Construction Law

How Poorly Drafted Construction Contracts Lead to Litigation featured image

How Poorly Drafted Construction Contracts Lead to Litigation

Contracts are the main determinant of construction disputes and related legal actions. You know this. Our Memphis construction attorneys know this. And so do project owners. In order to ensure the best possible outcome for themselves, owners often pressure contractors into signing contracts that are one-sided, designed to shift blame away from the owner no matter what. Although designed to prevent owner liability, these contracts don’t prevent litigation. 

Below, we discuss how poorly drafted construction contracts inevitably lead to litigation. If you’ve been pressured into signing a contract you’re not comfortable with, or you are now facing potential litigation on a project, know that a Memphis construction attorney with Cotney Attorneys & Consultants can always help. 

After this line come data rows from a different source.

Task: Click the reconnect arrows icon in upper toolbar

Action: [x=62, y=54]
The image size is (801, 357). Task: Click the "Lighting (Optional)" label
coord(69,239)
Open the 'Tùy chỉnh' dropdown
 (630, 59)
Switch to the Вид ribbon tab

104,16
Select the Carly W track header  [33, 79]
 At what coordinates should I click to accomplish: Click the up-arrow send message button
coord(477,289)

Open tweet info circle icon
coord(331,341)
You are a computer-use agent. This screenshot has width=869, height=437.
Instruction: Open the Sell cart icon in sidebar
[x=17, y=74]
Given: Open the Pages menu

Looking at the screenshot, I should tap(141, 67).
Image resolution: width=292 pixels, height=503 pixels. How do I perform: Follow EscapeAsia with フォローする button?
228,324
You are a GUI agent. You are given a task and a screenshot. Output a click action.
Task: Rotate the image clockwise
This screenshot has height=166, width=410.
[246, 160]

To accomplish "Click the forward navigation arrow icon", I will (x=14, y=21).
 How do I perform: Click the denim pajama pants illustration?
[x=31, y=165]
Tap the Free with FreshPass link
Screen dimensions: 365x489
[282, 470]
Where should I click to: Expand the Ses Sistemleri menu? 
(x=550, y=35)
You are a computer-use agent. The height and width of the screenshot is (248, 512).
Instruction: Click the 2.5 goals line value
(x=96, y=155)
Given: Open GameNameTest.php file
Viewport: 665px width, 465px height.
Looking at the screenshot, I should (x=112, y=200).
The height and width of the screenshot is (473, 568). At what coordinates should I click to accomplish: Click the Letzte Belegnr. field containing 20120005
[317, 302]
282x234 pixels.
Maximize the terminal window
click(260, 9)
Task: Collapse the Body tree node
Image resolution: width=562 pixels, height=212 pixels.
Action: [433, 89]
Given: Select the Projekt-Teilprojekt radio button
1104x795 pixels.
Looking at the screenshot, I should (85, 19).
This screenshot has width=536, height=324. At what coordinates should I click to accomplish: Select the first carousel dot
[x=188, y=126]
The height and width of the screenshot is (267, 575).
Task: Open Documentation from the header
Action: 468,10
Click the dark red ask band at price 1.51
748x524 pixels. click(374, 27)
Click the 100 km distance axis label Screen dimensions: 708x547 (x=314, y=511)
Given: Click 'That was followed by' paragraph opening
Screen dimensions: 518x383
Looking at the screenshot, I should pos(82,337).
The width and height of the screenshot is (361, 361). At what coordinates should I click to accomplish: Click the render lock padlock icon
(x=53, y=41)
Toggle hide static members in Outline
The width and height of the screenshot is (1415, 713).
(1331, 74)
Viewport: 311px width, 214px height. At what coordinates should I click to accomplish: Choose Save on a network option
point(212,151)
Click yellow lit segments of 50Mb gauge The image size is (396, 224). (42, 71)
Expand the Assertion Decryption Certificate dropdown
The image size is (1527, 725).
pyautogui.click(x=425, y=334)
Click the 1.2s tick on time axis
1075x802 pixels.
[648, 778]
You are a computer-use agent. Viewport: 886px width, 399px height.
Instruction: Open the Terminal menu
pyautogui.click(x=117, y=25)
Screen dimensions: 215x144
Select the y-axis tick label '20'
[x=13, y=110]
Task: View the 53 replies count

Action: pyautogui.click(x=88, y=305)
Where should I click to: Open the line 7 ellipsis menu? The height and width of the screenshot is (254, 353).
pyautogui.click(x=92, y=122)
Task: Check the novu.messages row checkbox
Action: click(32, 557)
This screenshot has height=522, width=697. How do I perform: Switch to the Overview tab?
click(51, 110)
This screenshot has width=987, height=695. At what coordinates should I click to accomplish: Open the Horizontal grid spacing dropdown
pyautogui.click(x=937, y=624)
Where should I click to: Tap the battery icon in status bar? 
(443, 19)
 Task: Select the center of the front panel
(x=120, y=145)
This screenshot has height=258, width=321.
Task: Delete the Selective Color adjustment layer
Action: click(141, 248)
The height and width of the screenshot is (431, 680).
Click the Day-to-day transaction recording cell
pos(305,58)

Blame-Shifting Contracts  

As mentioned, owners will push for contracts that contain language and specific clauses that place the blame on contractors in the event of unforeseen issues, such as cost overruns, project delays, or construction defects. This is nothing more than a short-sighted attempt to prevent litigation when in reality a fair allocation of risk is far more effective. 

Related: Allocating Risk With Your Construction Contract

Think about the top causes of construction disputes: scope of work changes, poor contract drafting, skills gaps, language gaps, and overinflated claims. When owner-created issues cause a contractor to lose money, they will naturally take a legal route no matter what the contract says. 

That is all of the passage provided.